> BRIEF: Rewrite every line of the records below as a numbered list, skipping blank lines. Leave out the pictures.

(Records from a dataset)

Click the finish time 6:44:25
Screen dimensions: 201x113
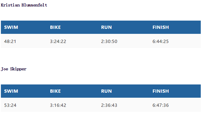point(161,41)
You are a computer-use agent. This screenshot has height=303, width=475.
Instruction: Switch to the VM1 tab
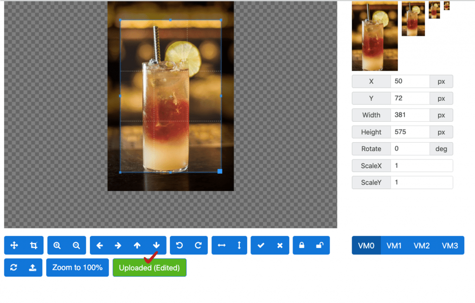click(x=394, y=245)
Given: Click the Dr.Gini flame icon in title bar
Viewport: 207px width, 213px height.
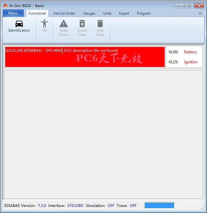Looking at the screenshot, I should [x=6, y=6].
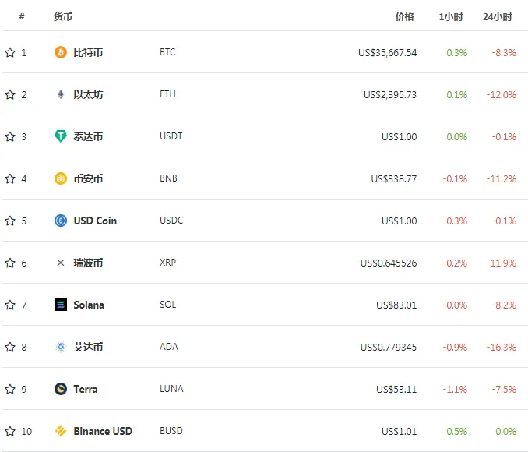Click the USD Coin blue logo

(61, 221)
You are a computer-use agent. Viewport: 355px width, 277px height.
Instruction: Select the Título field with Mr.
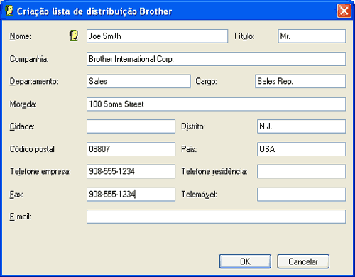[312, 36]
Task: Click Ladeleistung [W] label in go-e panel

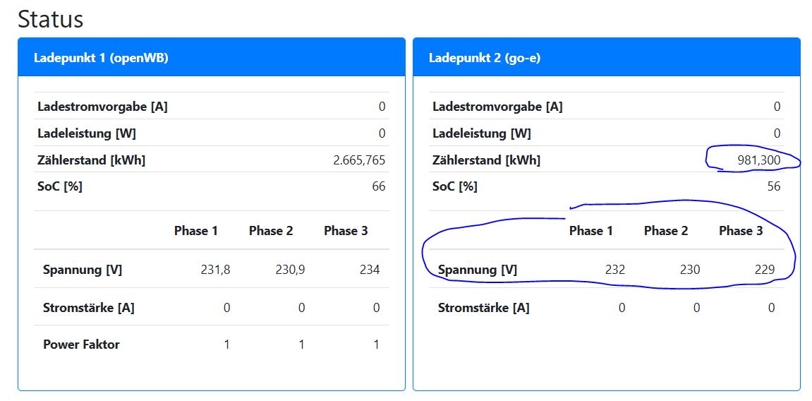Action: 482,133
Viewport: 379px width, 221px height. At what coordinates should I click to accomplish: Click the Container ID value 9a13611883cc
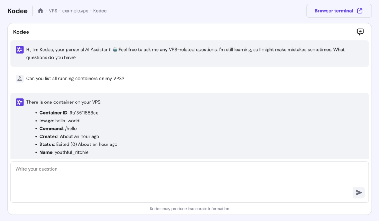pos(84,113)
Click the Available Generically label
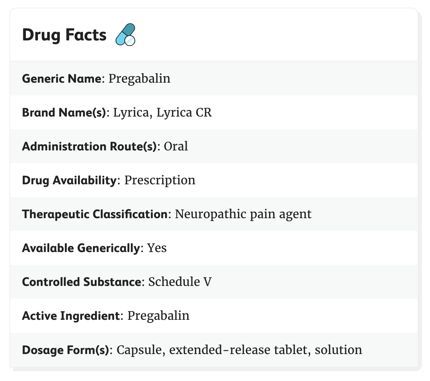The width and height of the screenshot is (430, 381). point(81,248)
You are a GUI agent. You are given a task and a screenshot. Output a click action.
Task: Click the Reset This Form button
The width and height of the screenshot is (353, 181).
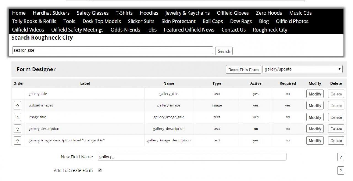(243, 70)
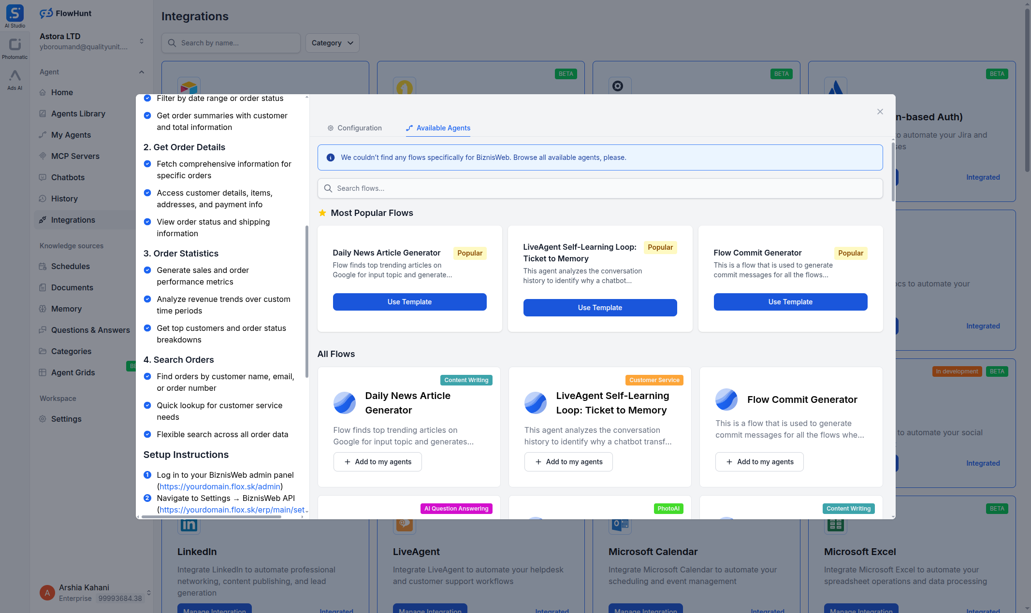Open the History section

pos(65,199)
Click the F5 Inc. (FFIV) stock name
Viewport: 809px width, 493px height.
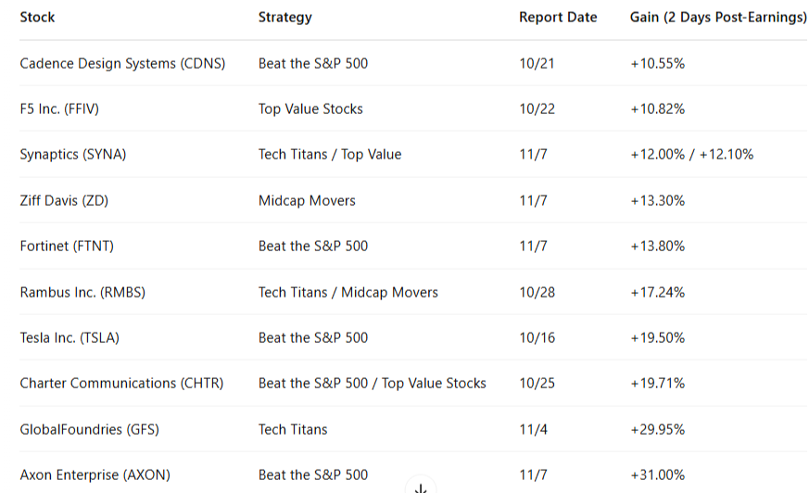point(59,109)
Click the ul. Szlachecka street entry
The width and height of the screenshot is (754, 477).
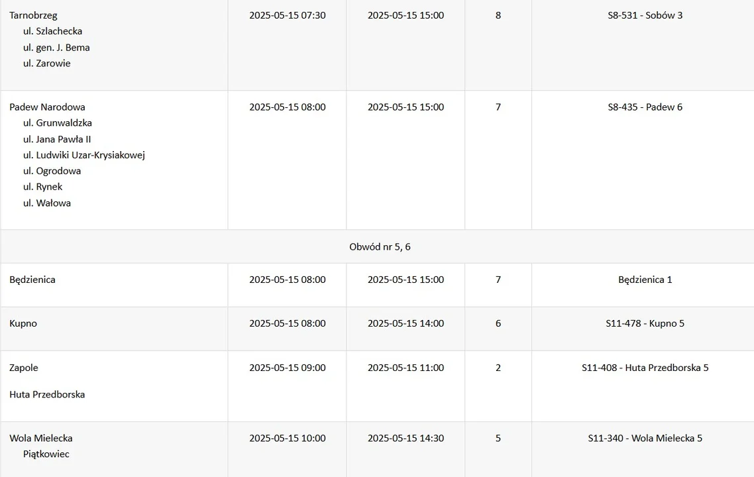click(52, 31)
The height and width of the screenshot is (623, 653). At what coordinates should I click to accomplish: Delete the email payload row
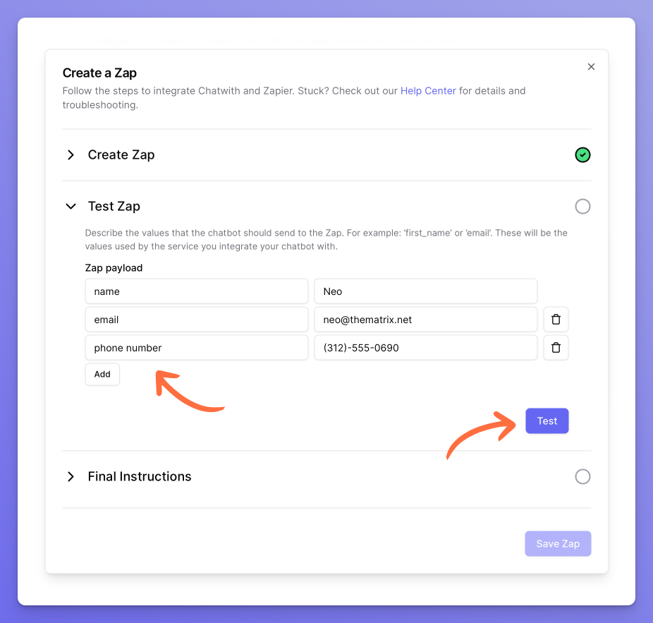coord(556,320)
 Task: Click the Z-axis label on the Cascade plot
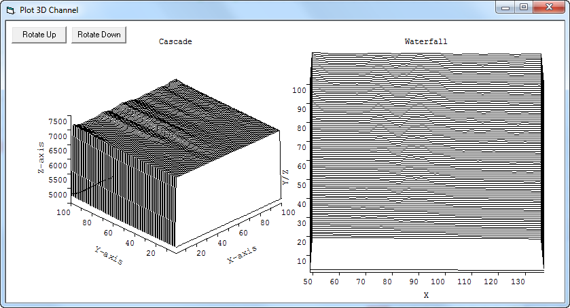[x=41, y=157]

> FINISHED ANSWER:
1. Click the finish time 6:44:25
2. Screen dimensions: 201x113
3. point(161,41)
4. You are a computer-use agent. This screenshot has height=303, width=475.
5. Instruction: Switch to the VM1 tab
6. click(x=394, y=245)
7. Given: Click the Dr.Gini flame icon in title bar
8. Viewport: 207px width, 213px height.
9. Looking at the screenshot, I should [x=6, y=6].
10. Click the USD Coin blue logo
11. (61, 221)
12. You are a computer-use agent. Viewport: 355px width, 277px height.
13. Instruction: Select the Título field with Mr.
14. [312, 36]
15. Task: Click Ladeleistung [W] label in go-e panel
16. Action: 482,133
17. Viewport: 379px width, 221px height. At what coordinates should I click to accomplish: Click the Container ID value 9a13611883cc
18. pos(84,113)
19. Click the Available Generically label
20. The width and height of the screenshot is (430, 381). point(81,248)
21. You are a GUI agent. You are given a task and a screenshot. Output a click action.
22. Task: Click the Reset This Form button
23. The width and height of the screenshot is (353, 181).
24. (243, 70)
25. Open the History section
26. pos(65,199)
27. Click the F5 Inc. (FFIV) stock name
28. Viewport: 809px width, 493px height.
29. point(59,109)
30. Click the ul. Szlachecka street entry
31. The width and height of the screenshot is (754, 477).
32. click(52, 31)
33. The height and width of the screenshot is (623, 653). At what coordinates should I click to accomplish: Delete the email payload row
34. coord(556,320)
35.  Task: Click the Z-axis label on the Cascade plot
36. [x=41, y=157]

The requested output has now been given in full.